> _What the task asks_: Only the lines running from the line with "Bhopal Hindi News (33, 957)" to the end of the records below belong in the answer, each copied exactly.

> _Items from a data source_:

^^^^^^^^

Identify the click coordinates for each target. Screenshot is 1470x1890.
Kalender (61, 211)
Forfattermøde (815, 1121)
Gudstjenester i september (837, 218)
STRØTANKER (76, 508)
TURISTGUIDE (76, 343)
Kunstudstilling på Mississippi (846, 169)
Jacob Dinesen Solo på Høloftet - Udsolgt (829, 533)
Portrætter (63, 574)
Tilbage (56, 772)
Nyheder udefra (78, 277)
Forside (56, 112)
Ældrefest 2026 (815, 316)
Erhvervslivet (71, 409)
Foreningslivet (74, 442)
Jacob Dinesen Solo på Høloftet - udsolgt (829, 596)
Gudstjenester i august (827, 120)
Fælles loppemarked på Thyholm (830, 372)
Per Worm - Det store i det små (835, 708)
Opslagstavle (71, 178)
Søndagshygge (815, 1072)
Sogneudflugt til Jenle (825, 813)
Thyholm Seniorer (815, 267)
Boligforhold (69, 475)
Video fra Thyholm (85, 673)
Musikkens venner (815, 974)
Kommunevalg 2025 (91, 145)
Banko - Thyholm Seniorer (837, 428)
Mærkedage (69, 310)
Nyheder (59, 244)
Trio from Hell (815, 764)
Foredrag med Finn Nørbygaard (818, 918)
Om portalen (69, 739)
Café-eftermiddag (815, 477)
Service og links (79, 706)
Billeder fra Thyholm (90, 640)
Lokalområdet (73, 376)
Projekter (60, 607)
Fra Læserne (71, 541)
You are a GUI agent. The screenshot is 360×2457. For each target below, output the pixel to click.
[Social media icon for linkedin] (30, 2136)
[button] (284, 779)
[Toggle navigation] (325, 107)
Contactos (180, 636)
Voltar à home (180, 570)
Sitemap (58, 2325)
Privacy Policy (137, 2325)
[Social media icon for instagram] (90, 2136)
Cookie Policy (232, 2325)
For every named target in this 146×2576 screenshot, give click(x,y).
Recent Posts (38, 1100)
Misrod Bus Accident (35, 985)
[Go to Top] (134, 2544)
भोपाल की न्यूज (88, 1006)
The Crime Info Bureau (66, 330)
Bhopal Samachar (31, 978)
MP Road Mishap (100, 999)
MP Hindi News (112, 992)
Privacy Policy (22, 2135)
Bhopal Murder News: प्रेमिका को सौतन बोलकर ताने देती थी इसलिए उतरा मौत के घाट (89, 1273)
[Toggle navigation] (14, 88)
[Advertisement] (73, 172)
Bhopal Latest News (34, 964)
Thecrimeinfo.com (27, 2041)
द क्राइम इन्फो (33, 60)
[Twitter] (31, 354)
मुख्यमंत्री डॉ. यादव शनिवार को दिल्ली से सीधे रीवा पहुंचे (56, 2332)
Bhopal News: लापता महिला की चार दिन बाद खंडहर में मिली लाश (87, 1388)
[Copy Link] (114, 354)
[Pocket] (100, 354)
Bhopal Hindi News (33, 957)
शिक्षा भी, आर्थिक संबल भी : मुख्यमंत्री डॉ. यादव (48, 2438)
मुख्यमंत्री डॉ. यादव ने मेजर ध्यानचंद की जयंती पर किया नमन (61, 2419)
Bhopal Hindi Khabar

^^^^^^^^

> _Output of the task_:
Bhopal Hindi News (33, 957)
शिक्षा भी, आर्थिक संबल भी : मुख्यमंत्री डॉ. यादव (48, 2438)
मुख्यमंत्री डॉ. यादव ने मेजर ध्यानचंद की जयंती पर किया नमन (61, 2419)
Bhopal Hindi Khabar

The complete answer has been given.